Task description:
Each line from the start of the listing below through the line containing "Close the Query" should be reproduced exactly, with no others.
------ Data for review ------
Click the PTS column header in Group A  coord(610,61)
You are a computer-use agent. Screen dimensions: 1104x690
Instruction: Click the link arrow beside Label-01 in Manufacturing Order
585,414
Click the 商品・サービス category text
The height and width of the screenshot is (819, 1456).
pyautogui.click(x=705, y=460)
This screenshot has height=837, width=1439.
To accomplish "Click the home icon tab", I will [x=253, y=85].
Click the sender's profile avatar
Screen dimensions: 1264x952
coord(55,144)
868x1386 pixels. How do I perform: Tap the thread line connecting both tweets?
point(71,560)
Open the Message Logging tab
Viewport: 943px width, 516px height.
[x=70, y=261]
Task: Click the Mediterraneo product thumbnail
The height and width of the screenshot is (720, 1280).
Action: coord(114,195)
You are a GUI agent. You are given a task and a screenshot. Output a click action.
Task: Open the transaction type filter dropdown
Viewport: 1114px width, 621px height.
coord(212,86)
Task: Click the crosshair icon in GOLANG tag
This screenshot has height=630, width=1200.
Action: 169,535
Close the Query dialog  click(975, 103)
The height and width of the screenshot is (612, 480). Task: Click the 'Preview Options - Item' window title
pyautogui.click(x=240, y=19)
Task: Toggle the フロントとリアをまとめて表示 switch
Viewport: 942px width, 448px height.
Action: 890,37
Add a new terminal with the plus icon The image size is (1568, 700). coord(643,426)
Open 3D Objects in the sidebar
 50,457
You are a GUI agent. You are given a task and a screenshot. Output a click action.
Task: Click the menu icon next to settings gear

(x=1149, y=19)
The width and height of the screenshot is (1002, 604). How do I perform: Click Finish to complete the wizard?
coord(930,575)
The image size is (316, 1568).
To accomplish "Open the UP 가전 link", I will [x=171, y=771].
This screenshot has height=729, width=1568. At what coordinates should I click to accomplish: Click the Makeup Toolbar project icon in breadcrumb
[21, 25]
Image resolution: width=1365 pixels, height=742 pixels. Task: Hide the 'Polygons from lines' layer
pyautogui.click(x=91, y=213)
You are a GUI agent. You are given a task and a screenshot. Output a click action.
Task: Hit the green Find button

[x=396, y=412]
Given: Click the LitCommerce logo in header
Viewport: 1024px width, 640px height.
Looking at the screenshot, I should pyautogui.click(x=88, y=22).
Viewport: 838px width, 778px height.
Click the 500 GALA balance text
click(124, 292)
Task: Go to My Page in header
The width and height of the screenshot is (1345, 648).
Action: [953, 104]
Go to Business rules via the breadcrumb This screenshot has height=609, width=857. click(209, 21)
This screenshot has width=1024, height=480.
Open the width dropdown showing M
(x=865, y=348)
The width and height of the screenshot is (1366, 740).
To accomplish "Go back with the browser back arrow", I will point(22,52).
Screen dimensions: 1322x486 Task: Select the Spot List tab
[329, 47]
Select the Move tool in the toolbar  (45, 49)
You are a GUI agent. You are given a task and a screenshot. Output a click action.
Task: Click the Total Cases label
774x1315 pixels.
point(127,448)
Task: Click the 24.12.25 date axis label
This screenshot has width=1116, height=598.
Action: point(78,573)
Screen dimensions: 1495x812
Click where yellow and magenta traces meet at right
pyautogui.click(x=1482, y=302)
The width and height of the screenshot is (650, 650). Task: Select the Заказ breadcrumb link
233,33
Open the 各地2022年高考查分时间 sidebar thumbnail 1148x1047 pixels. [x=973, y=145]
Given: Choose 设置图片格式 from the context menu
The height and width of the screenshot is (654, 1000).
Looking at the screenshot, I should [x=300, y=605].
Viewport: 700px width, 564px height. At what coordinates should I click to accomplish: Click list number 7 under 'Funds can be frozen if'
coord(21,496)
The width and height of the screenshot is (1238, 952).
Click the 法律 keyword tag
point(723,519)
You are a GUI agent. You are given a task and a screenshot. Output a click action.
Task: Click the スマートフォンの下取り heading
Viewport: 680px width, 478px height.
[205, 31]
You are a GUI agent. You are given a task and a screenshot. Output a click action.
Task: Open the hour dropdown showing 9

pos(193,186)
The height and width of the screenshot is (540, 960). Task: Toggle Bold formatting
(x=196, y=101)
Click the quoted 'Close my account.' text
------
Result of the task:
Click the PTS column header in Group A  coord(610,61)
You are a computer-use agent. Screen dimensions: 1104x690
Instruction: Click the link arrow beside Label-01 in Manufacturing Order
585,414
Click the 商品・サービス category text
The height and width of the screenshot is (819, 1456).
pyautogui.click(x=705, y=460)
This screenshot has height=837, width=1439.
To accomplish "Click the home icon tab", I will [x=253, y=85].
Click the sender's profile avatar
Screen dimensions: 1264x952
coord(55,144)
868x1386 pixels. How do I perform: Tap the thread line connecting both tweets?
point(71,560)
Open the Message Logging tab
Viewport: 943px width, 516px height.
[x=70, y=261]
Task: Click the Mediterraneo product thumbnail
The height and width of the screenshot is (720, 1280).
Action: coord(114,195)
You are a GUI agent. You are given a task and a screenshot. Output a click action.
Task: Open the transaction type filter dropdown
Viewport: 1114px width, 621px height.
coord(212,86)
Task: Click the crosshair icon in GOLANG tag
This screenshot has height=630, width=1200.
Action: 169,535
Close the Query dialog  click(975, 103)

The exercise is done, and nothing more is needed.